FEE has discovered an earth-shattering crisis: the “Proficiency Gap.” It seems that NAEP has a higher standard for proficiency than almost every state. This is not a new finding. I think it has been written about many times. The NAEP “proficiency” standard is very high; it represents a very high level of performance on the NAEP tests. States, which must be concerned about getting kids through high school, do not set as high a standard as NAEP. NAEP proficiency was never meant to be a goal that all or almost all students could reach. No matter how high your expectations, some kids will not do as well as others. Not all will achieve A-level performance.

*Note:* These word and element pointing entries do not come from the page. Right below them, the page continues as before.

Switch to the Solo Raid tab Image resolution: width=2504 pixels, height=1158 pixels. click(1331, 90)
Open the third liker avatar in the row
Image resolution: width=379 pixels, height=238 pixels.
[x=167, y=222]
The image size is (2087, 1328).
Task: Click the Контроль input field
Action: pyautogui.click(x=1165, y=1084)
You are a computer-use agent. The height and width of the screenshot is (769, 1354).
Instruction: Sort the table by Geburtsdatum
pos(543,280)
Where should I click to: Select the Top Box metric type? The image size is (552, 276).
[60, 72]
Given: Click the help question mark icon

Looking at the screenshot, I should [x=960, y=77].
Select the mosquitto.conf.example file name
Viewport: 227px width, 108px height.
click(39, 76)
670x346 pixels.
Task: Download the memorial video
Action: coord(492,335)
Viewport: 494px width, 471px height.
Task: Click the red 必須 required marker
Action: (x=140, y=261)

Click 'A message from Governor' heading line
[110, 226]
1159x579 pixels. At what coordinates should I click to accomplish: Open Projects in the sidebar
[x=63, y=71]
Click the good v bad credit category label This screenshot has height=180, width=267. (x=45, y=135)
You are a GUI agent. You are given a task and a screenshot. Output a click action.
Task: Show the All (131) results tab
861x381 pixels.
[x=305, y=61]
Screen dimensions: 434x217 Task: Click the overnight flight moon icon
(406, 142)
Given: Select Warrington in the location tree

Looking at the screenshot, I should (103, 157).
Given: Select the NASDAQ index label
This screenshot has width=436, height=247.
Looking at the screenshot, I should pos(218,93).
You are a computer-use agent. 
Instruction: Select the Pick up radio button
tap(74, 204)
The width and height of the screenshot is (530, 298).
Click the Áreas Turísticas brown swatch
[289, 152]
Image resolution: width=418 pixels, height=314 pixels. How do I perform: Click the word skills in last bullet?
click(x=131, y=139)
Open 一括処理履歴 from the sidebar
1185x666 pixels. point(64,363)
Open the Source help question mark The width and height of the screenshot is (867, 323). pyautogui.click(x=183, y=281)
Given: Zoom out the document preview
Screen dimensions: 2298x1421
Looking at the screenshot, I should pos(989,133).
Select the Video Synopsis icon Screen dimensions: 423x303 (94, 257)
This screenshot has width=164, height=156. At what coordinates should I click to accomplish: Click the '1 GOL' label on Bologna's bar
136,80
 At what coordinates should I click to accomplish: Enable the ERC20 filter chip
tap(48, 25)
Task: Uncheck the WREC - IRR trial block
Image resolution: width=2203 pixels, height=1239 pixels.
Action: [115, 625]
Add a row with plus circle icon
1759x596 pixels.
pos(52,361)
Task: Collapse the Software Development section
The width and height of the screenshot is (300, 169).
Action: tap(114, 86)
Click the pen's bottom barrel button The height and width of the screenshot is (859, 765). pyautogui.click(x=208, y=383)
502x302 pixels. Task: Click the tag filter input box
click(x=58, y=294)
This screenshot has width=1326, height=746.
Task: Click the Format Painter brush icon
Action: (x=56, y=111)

Greene’s complaint is that FEE never defines what proficiency is or how it should be measured. FEE seems to assume that a score on tests of reading and math are all that is needed to predict whether students are ready for college and careers. Peter has too much experience to accept that claim, especially when it comes from privatization advocates with no classroom experience.

Greene asks:

Is there a proficiency gap?

Between what and what? If the assertion is that we have a gap between the results of one lousy standardized test and another different lousy standardized test, then, yeah, I guess so, but so what? If the gap is between what we tell students they can accomplish and what they actually are able to accomplish– well, where’s the evidence? Oh, I know what reformsters believe– that all the poverty in the country is the result of students who couldn’t score high enough on a standardized test. This strikes me as highly unlikely, though I get that there are many possible explanations for and solutions to widespread poverty. But if we’ve had the most terrible education system in the world, and we should fear that because it will lead to failure and collapse, I just feel as if the country isn’t doing as badly as all these chicken littling privatizers want to say, and where I do see failure, I see problems of racism and systemic barriers to class mobility. Oddly enough, race and poverty do not appear as issues on the proficiency gap site.

So if FEE is declaring that states need to do more about closing the resource gap and the opportunity gap and the stupid racist barriers gap, that would be swell. But I’ve read enough FEE materials to suspect that they’re chicken littling in one more act of “There’s a terrible emergency, so you must do as we say!!” The Honesty Gap folks wanted us all to buy more PARCC and SBA tests, and Common Core harder, as well as handing over more public schools to private interests. Oh, and stop opting out. This seems like more of the same old stuff aimed primarily at helping privatizers close their revenue gaps.